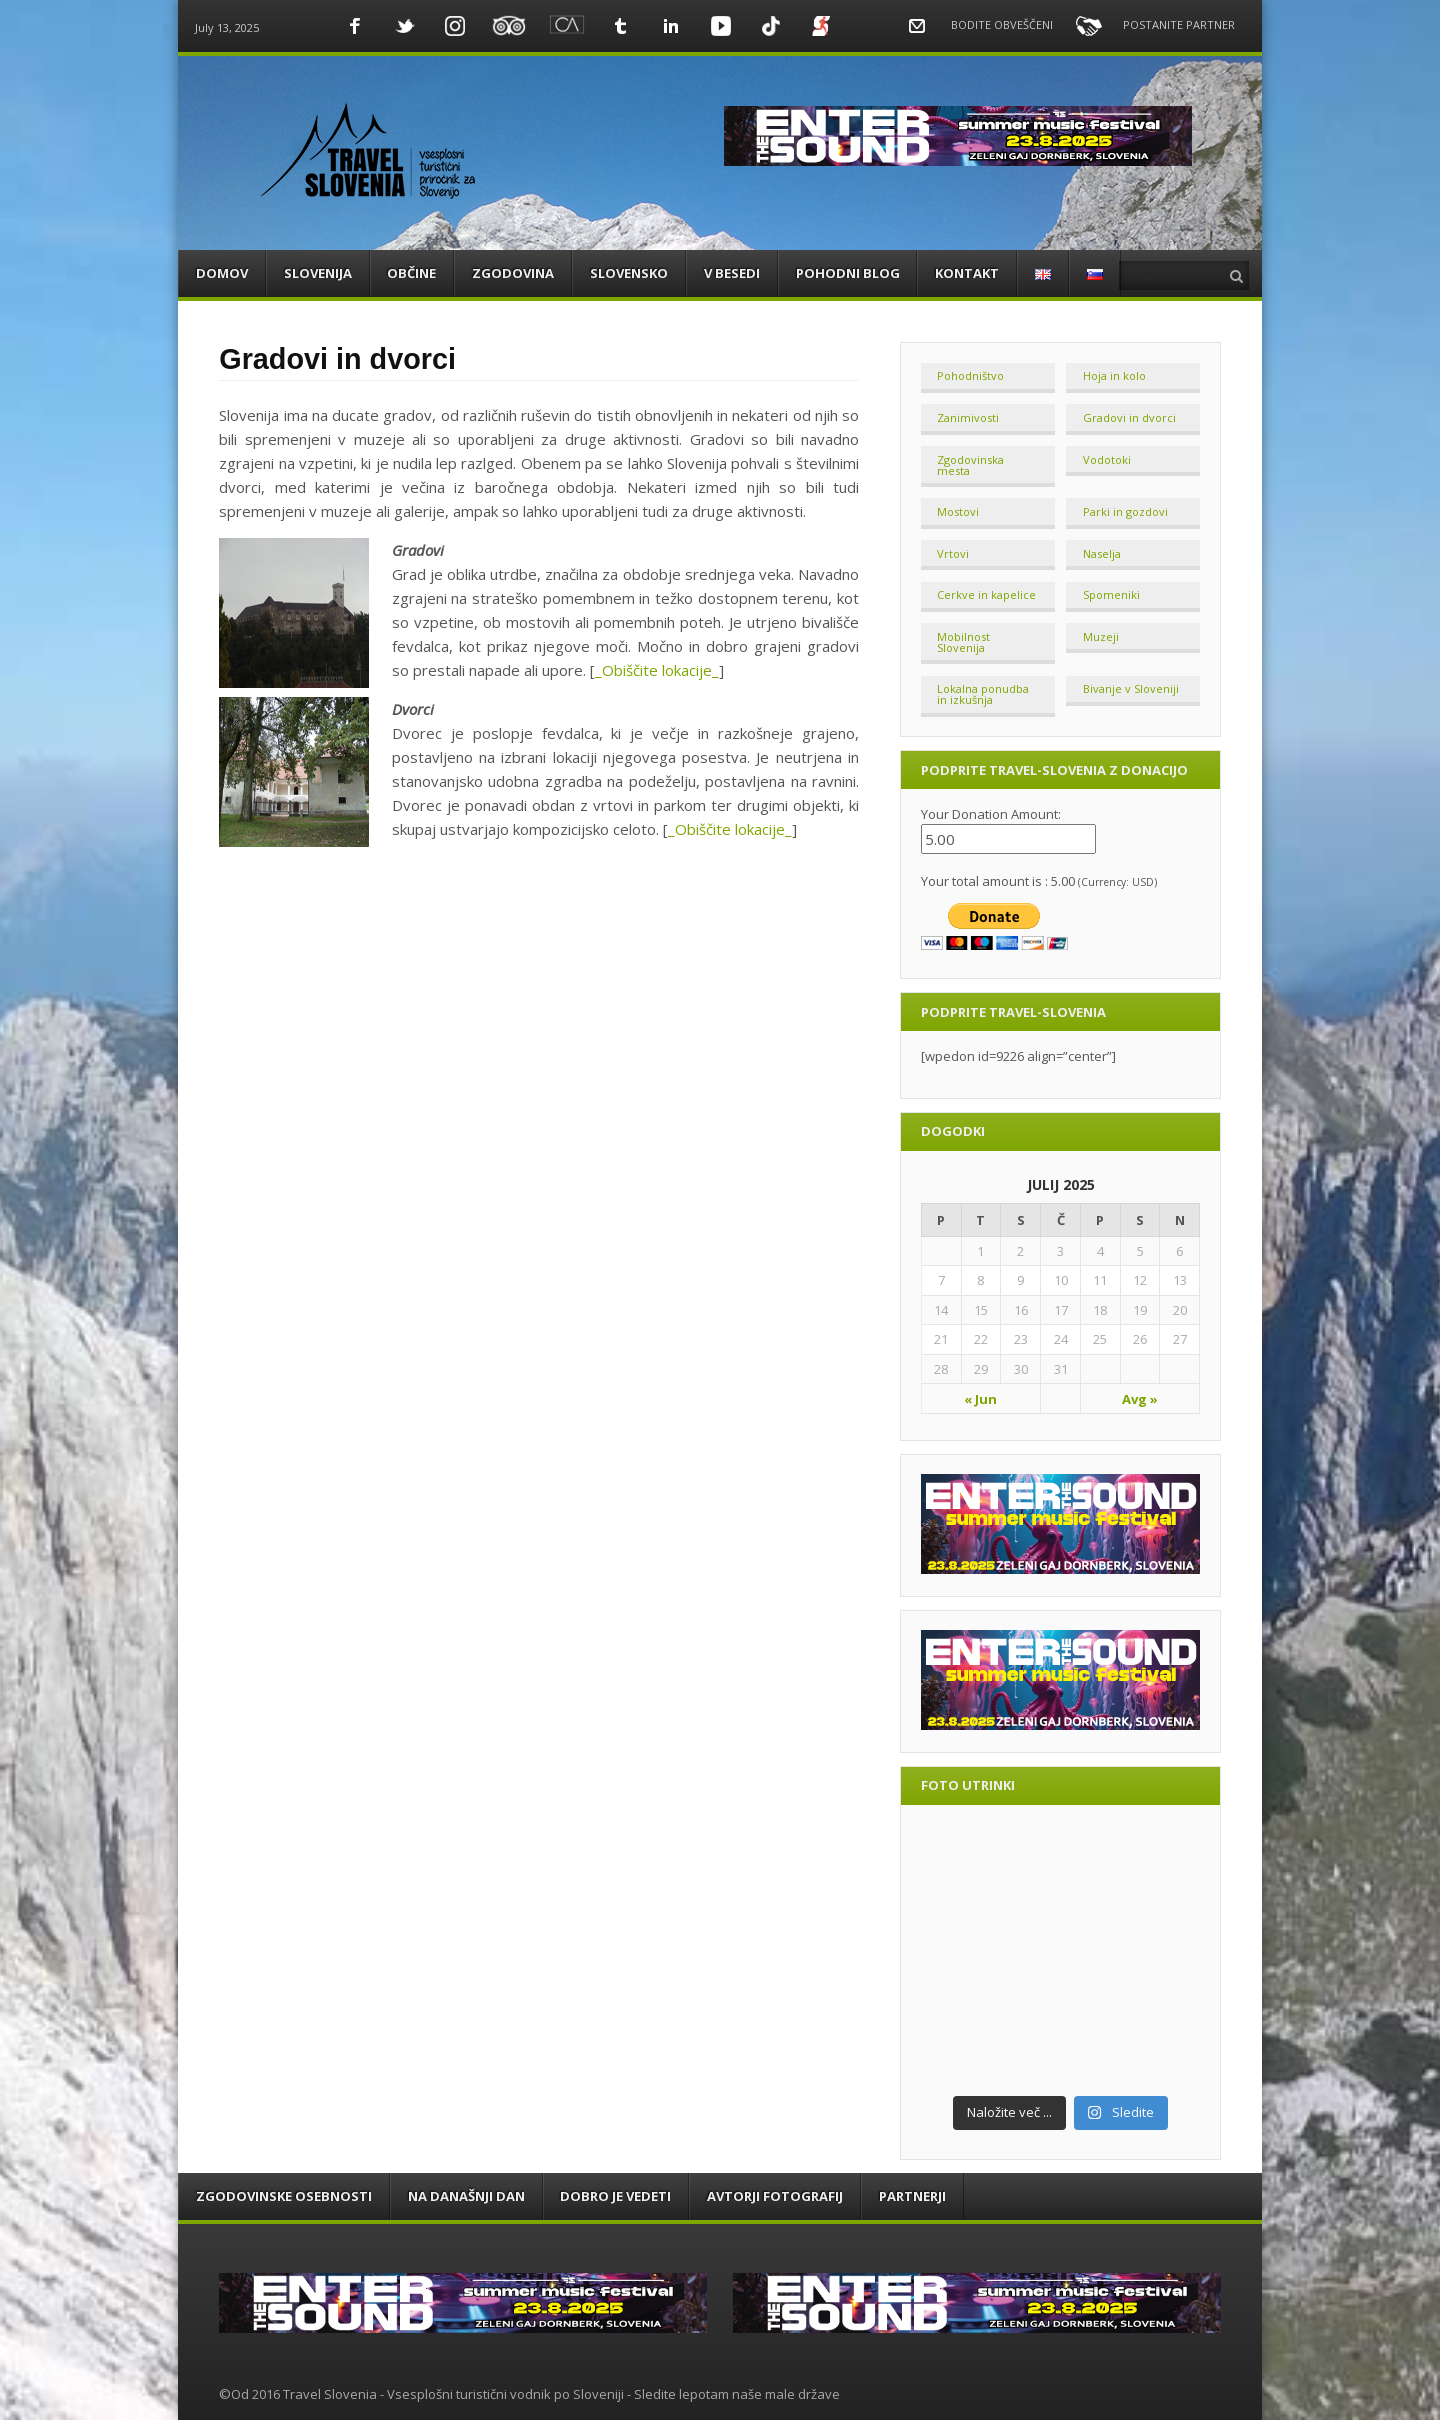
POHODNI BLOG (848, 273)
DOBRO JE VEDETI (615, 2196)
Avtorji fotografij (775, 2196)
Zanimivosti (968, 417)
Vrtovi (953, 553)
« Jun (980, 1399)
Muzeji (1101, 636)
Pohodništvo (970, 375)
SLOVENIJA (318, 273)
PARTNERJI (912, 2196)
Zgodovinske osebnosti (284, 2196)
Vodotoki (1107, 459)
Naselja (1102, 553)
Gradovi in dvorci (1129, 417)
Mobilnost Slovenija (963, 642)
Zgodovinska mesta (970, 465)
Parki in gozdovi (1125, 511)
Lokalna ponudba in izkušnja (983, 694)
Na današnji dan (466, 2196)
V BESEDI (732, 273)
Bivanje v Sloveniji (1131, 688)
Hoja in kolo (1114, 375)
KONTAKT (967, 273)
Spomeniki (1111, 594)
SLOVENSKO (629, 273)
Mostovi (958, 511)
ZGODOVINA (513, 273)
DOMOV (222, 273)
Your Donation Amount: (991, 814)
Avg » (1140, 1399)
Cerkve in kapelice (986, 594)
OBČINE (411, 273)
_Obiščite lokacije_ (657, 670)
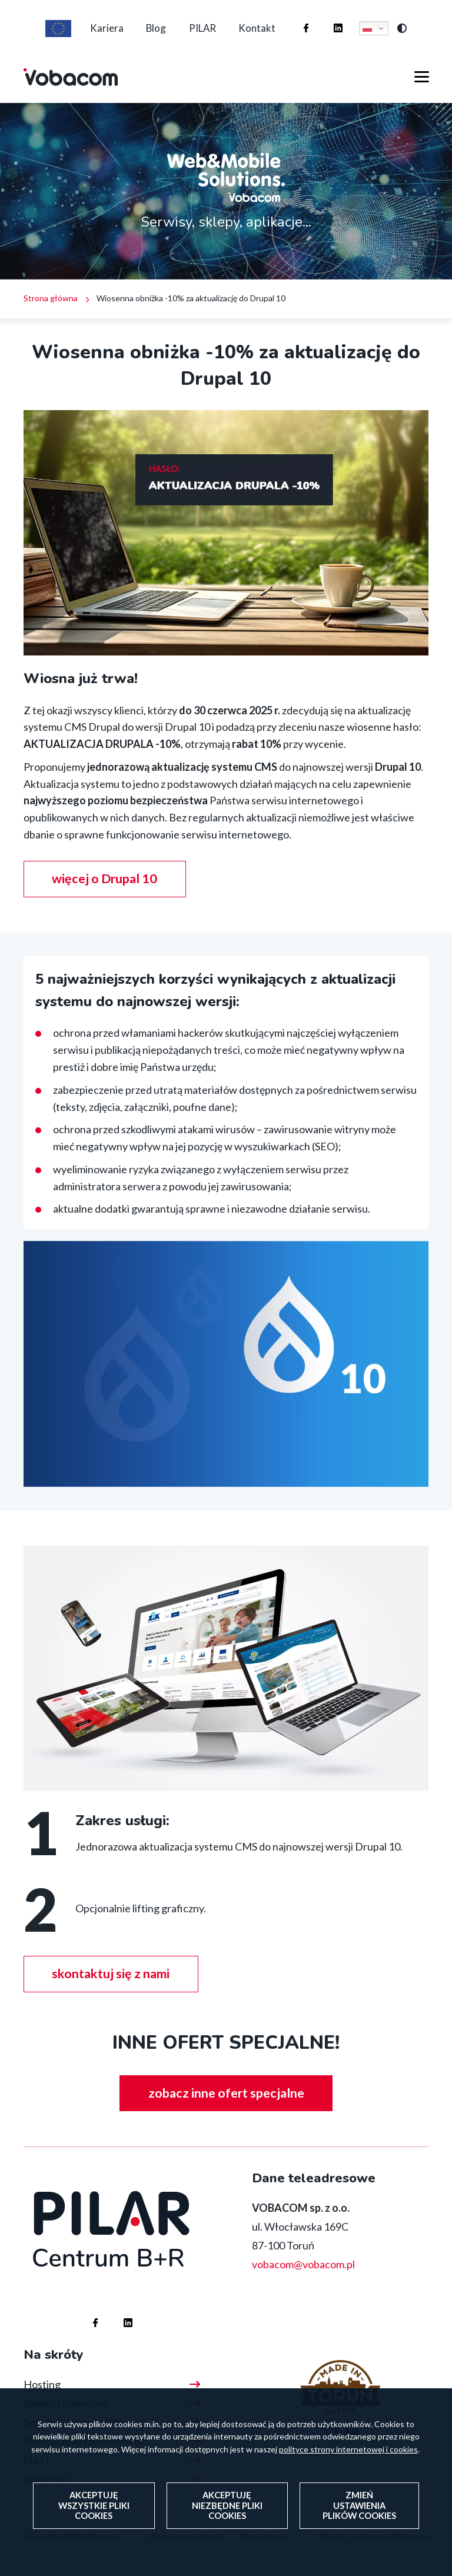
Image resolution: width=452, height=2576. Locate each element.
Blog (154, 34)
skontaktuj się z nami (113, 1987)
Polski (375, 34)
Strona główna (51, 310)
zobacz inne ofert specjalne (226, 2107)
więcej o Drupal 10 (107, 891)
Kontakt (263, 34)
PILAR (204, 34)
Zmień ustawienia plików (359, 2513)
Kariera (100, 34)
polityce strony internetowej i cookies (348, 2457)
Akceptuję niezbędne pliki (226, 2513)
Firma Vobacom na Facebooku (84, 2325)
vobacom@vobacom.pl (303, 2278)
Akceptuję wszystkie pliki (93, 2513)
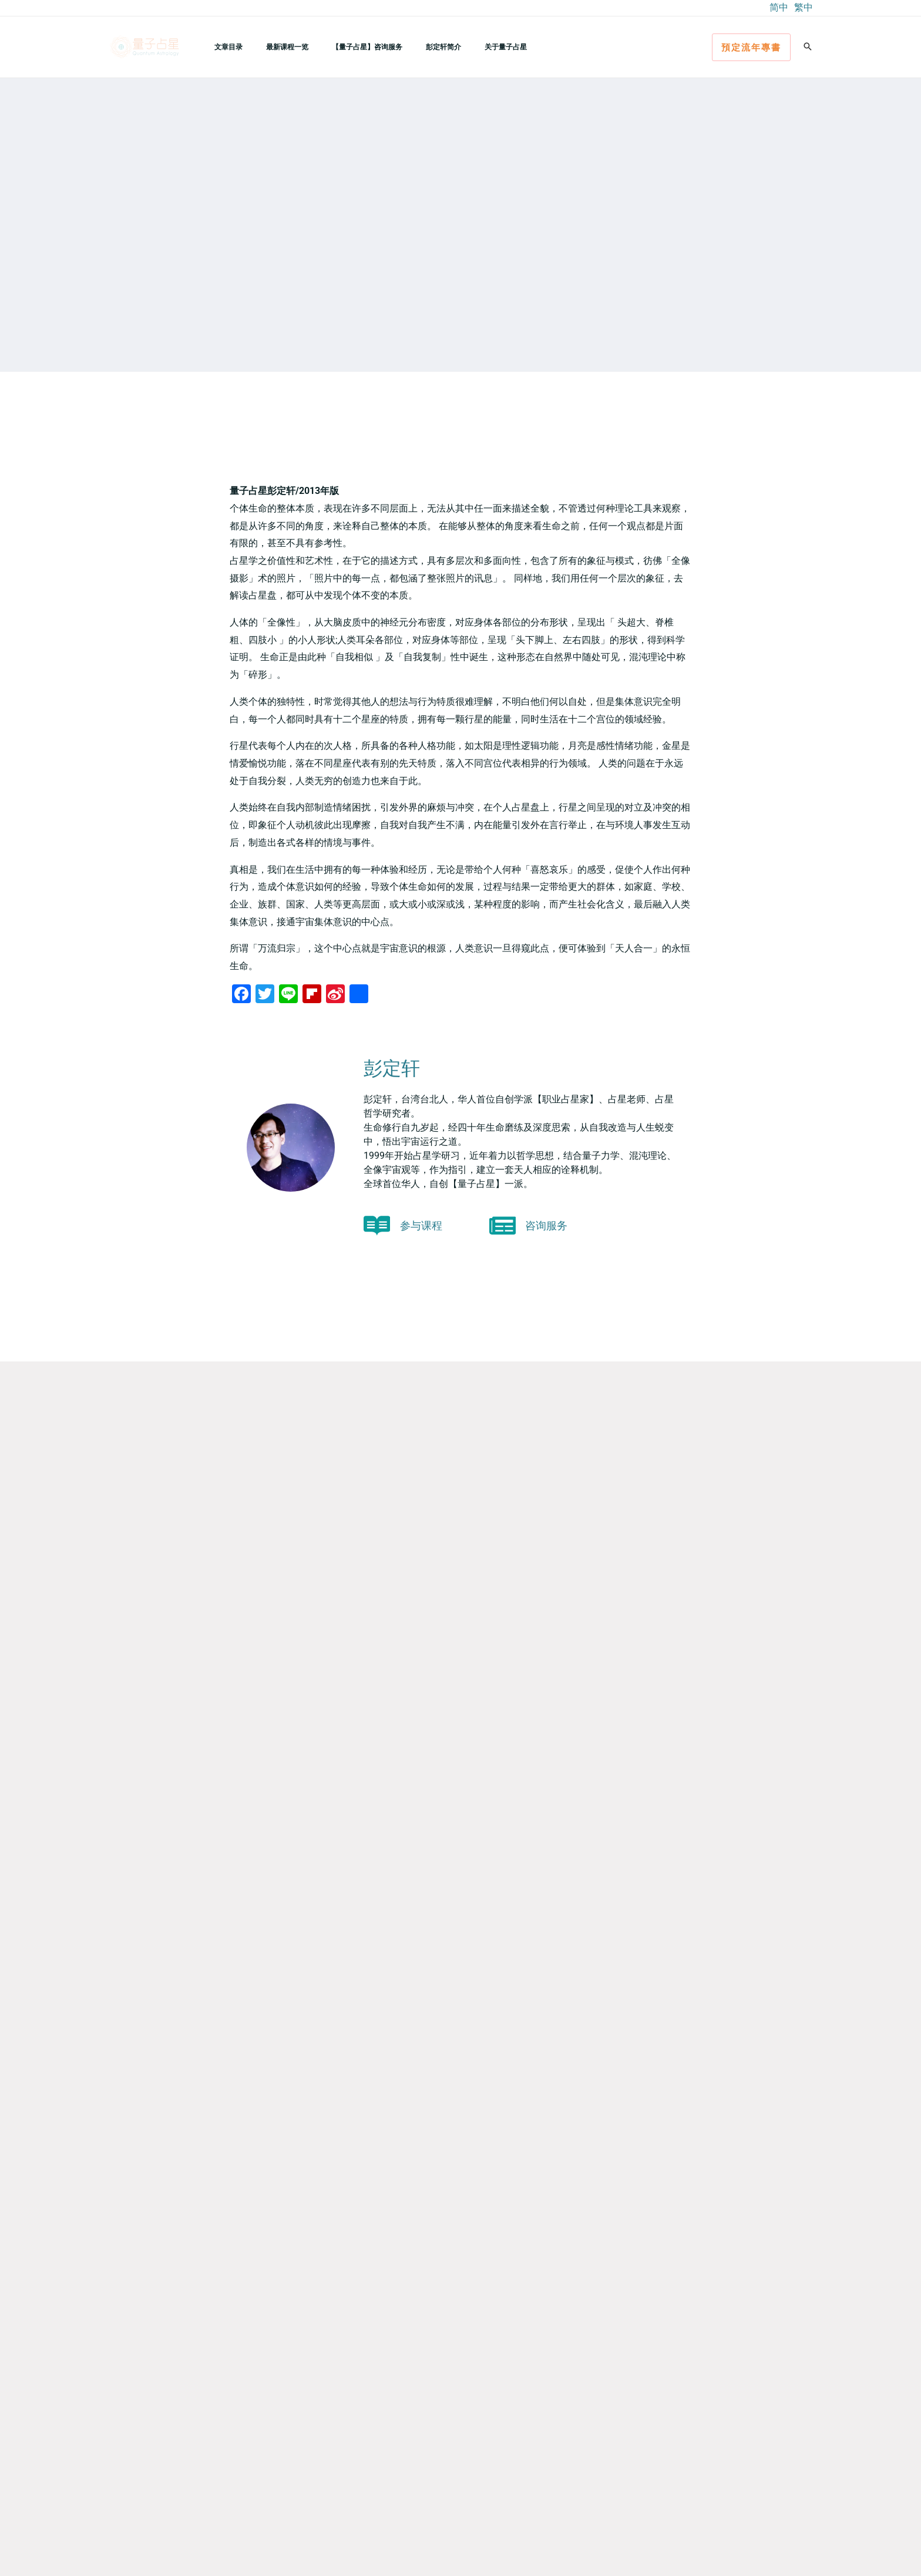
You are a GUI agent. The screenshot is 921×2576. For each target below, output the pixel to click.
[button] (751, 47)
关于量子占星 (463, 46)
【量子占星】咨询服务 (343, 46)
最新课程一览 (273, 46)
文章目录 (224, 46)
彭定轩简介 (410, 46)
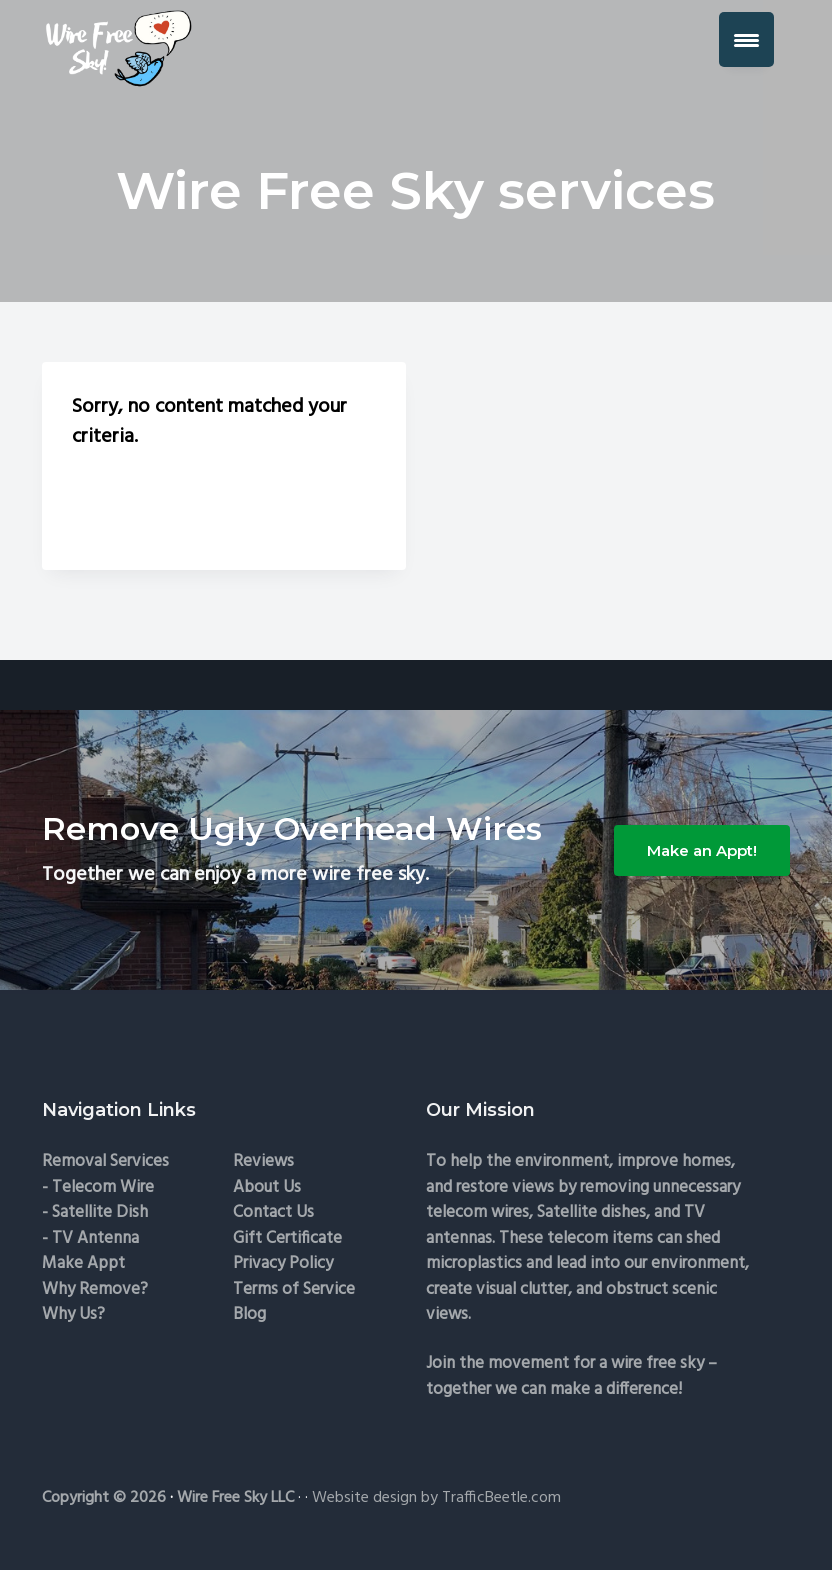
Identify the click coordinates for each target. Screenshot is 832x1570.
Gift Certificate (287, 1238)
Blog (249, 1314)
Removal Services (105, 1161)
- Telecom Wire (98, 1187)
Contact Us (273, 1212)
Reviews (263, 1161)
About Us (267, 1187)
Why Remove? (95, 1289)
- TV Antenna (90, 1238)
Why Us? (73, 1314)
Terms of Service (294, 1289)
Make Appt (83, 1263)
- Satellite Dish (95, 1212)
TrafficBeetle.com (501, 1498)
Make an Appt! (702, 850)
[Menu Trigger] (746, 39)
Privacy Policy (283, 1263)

* **AIM**: Find each line in the entries above that contains the word "pliki", with case counting, and copy those lines.

* **COMPLETED TASK**:
Akceptuję niezbędne pliki (226, 2513)
Akceptuję wszystkie pliki (93, 2513)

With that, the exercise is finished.